We then yadda-yadda the heartbreak and jump six months later to show Ray taking out his anger on a punching bag and training Rachel to be a ruthless fighter. We get the usual exposition about how they have no money, eat the same thing everyday, and can never really move on. This is just the beginning of the many recycled beats that we have all seen before. Ray receives information from a reporter that there is proof out there, but the reporter needs Ray’s help. Because this plot needs to move forward fast, the reporter is killed and Ray is stabbed and we again do a time jump, this time two years in the future.
Ray, now hell-bent on killing everyone involved with his attack, has a confrontation with Rachel about what further actions he can take. These types of conversations carry on throughout the movie in agonizing ways. Ray wants to get revenge, but Rachel wants him to stop. After every major action piece, we get this conversation again. Nothing new ever comes of it and this movie insults our intelligence by wasting our time having conversations that will not go anywhere.
Sweet Girl then moves to the real plot of our father/daughter team taking off in this paint-by-numbers trip to track down everyone responsible for Amanda’s death. Predictably, everyone they track down reveals that there is a bigger, badder, more evil, person above them pulling the strings until it gets to the point you predicted in the first 15 minutes.
Along the way, there seems to be a team of mercenaries tracking down the Coopers lead by Amos Santos (Manuel Garcie-Ruffo). Each fight scene could be supercut together and you would have no idea where the fight took place because the action is as bland as this plot. Each fight consists of someone being thrown into a wall, followed by themselves being thrown into a wall. Every fighter in this movie only knows one move, and it is to throw people into walls like they are a Terminator. After the second fight, you become numb to the action and are just quickly hoping something less predictable comes around… and then it does!
Nondescript spoilers below
A third act twist completely changes how this movie should be viewed, taking away everything we thought we knew about the characters in front of us. In a better movie, this is a game-changing twist that would make me want to rewatch this movie to pick up on the little details that I missed the first time. Instead, I was excited to see this movie try something new, but then I began thinking about how this messes with the rest of the story and it takes away from major plot points that now make no sense with this new reveal. There is no attempt to explain why we saw things differently. Before we can even really question what is going on, the movie jumps to the climax, hoping we can ignore that this twist invalidates a large part of the rising action.
Sweet Girl has good talent in front of the camera; Isabela Merced is a star and outshines everyone.
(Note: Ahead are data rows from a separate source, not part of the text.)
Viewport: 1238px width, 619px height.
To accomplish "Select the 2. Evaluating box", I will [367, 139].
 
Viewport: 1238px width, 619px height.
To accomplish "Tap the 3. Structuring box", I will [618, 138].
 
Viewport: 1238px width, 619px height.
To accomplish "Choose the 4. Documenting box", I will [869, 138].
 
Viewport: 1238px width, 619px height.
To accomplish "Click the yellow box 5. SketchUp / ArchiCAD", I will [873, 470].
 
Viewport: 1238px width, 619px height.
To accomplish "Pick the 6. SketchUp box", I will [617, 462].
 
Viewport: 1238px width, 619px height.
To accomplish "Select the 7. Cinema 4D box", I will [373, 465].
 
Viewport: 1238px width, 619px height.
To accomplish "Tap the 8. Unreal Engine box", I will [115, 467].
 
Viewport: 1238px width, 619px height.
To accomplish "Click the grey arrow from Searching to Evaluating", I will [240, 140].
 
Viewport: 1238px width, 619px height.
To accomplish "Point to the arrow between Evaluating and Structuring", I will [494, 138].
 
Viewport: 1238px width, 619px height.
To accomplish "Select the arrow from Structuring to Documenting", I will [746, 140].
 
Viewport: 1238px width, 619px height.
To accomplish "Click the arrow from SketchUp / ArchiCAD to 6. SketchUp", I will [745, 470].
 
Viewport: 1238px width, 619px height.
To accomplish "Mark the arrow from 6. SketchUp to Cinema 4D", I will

But Jason Momoa is here collecting money and not much else. It looks like he was going for range with his performance, but he misses the mark in unbelievable character choices that made me question his character more than applaud him. Everything about this movie misses the mark. The plot is as predictable as an episode of Blue Clues and the third act twist makes the rest of the movie nearly unnecessary. With a couple of story tweaks, this could be a great watch, but for any avid movie goer, this is a must avoid.